» **The problem**
Using the data that follows, give again word for word the lines between the one holding "Image resolution: width=899" and the one holding "Select the MACD", inclusive. Omit the pictures.

** Entries supplied follows **

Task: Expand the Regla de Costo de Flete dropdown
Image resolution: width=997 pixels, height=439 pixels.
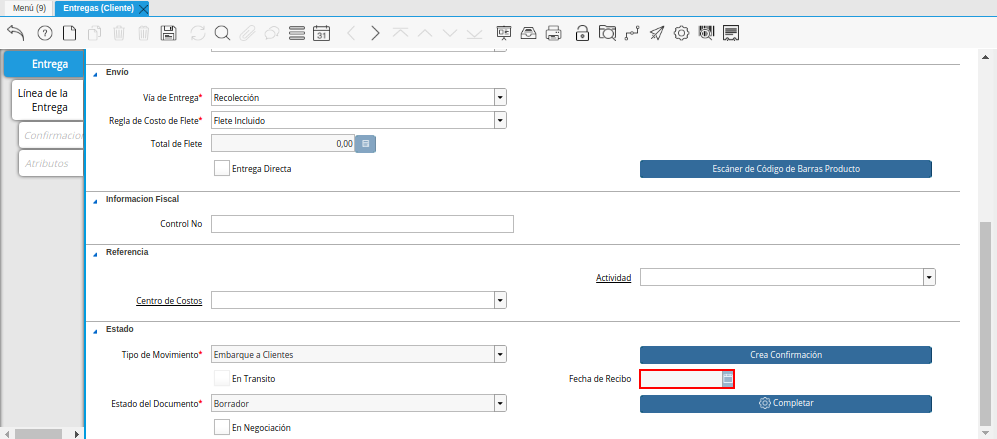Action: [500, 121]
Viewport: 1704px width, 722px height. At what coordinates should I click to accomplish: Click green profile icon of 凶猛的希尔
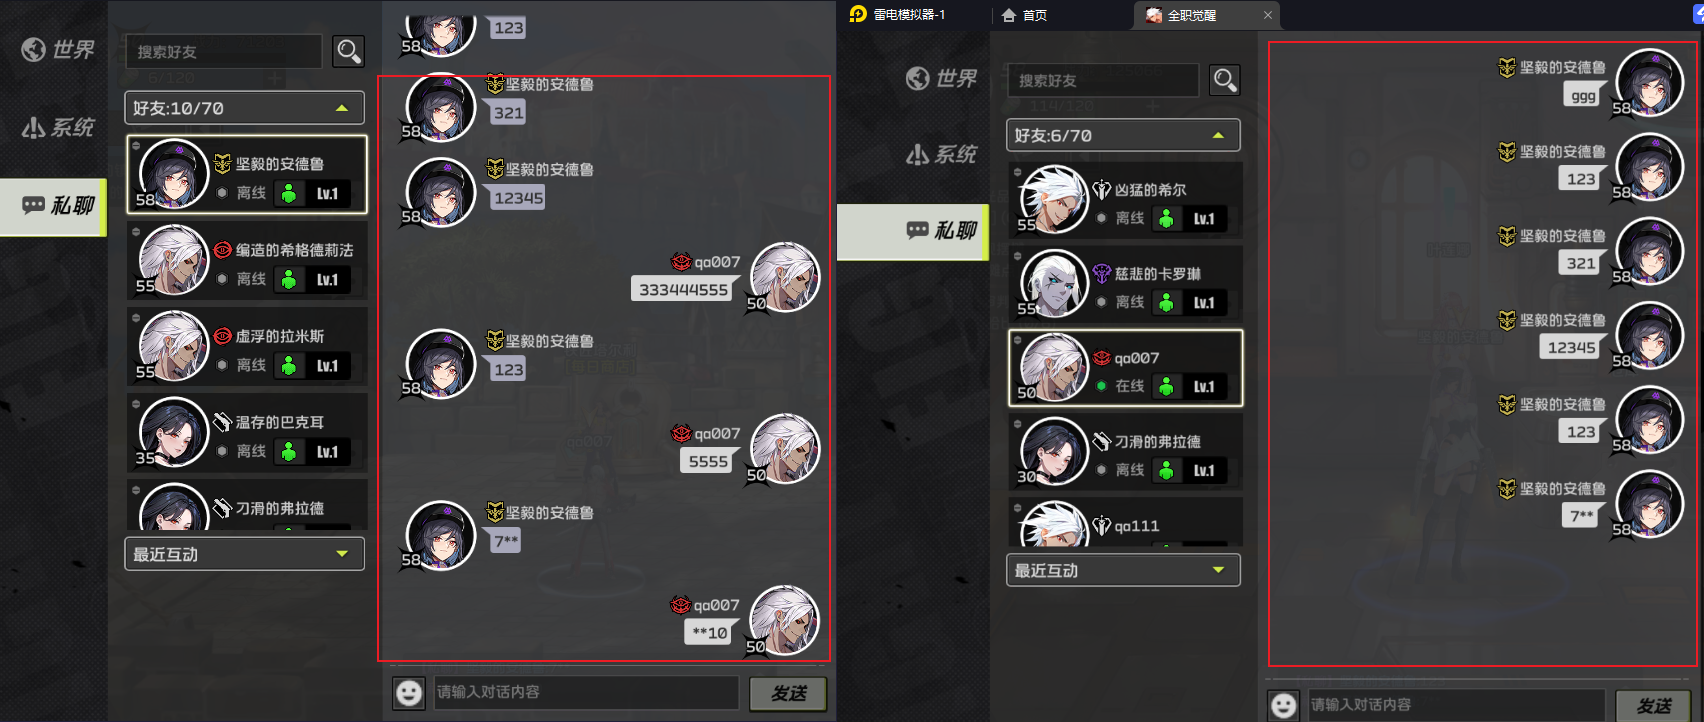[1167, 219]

** End of Entries supplied **
** Entries supplied follows **

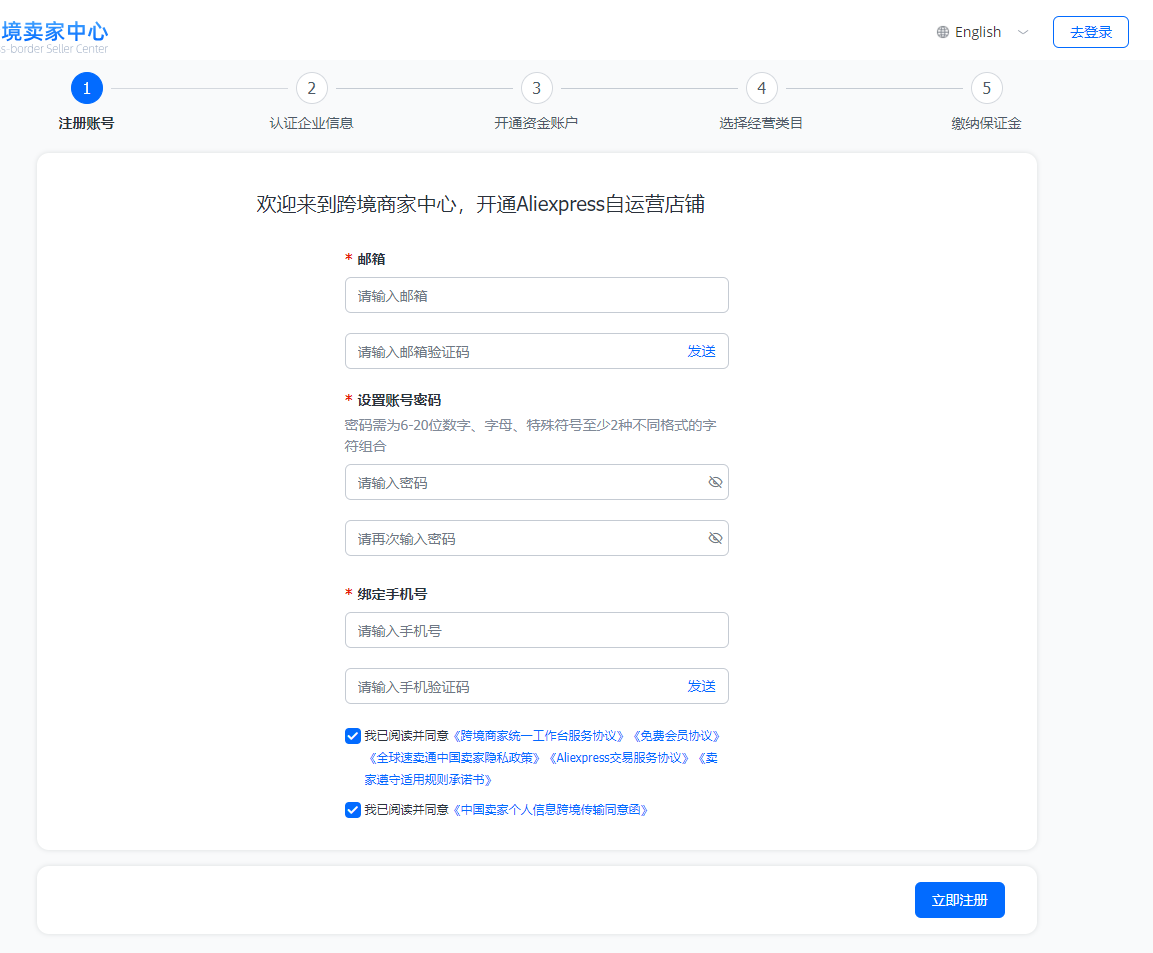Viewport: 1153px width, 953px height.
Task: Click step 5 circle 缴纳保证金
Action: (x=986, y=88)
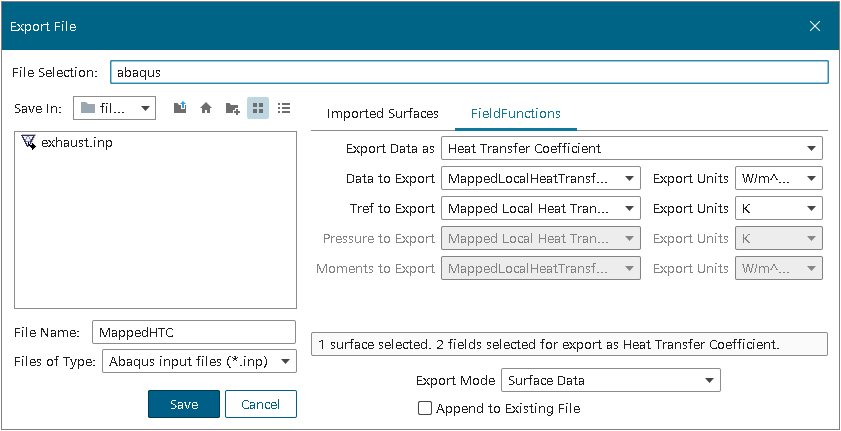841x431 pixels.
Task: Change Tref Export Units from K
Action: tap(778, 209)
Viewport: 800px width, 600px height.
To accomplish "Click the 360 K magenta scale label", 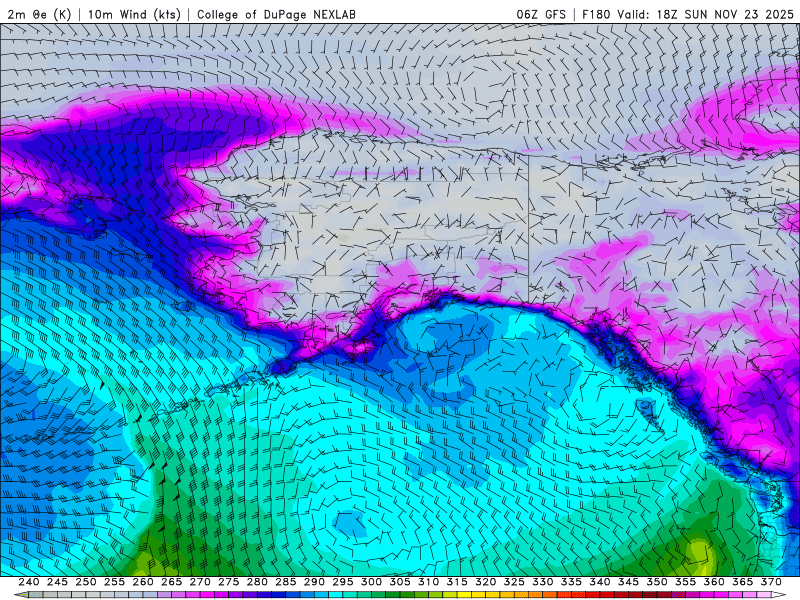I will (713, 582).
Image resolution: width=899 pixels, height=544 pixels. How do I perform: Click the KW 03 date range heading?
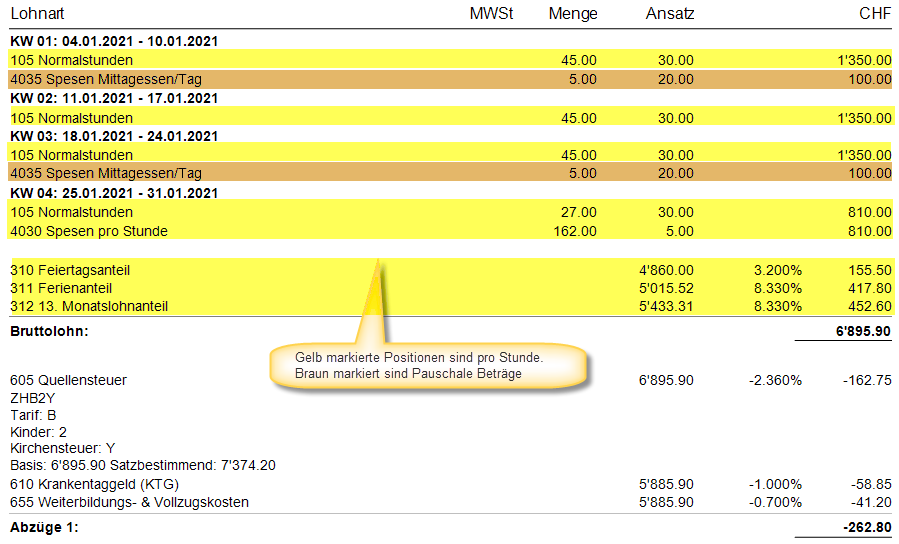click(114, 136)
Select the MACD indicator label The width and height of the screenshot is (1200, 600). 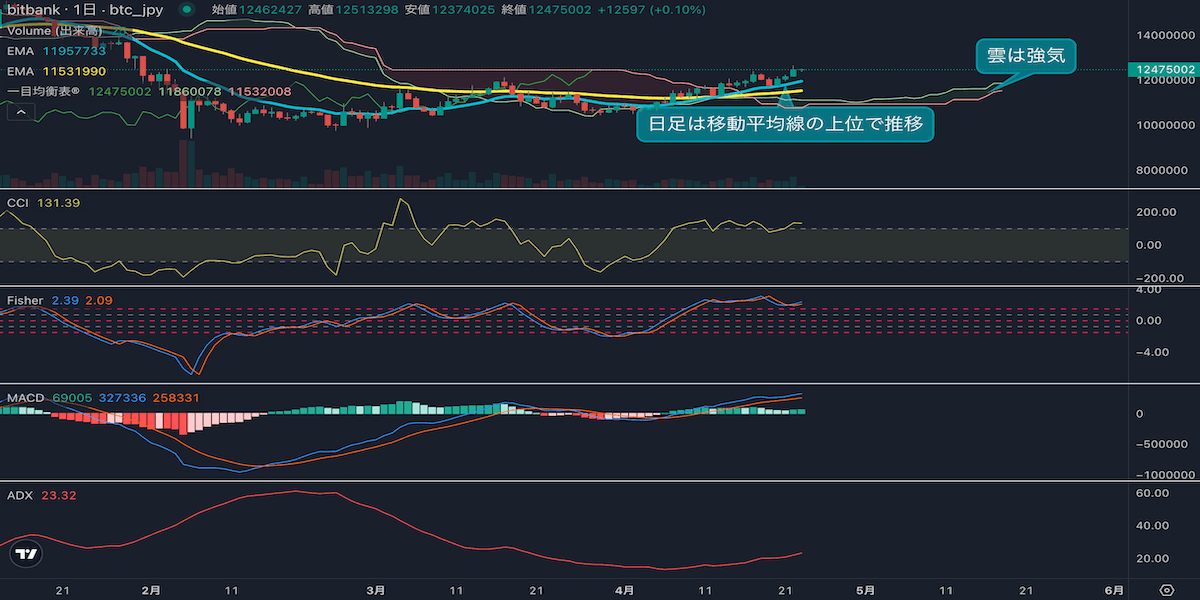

** End of Entries supplied **

» **Solution to the problem**
Image resolution: width=899 pixels, height=544 pixels. How do I perform: Click the KW 03 date range heading?
click(114, 136)
Select the MACD indicator label The width and height of the screenshot is (1200, 600). 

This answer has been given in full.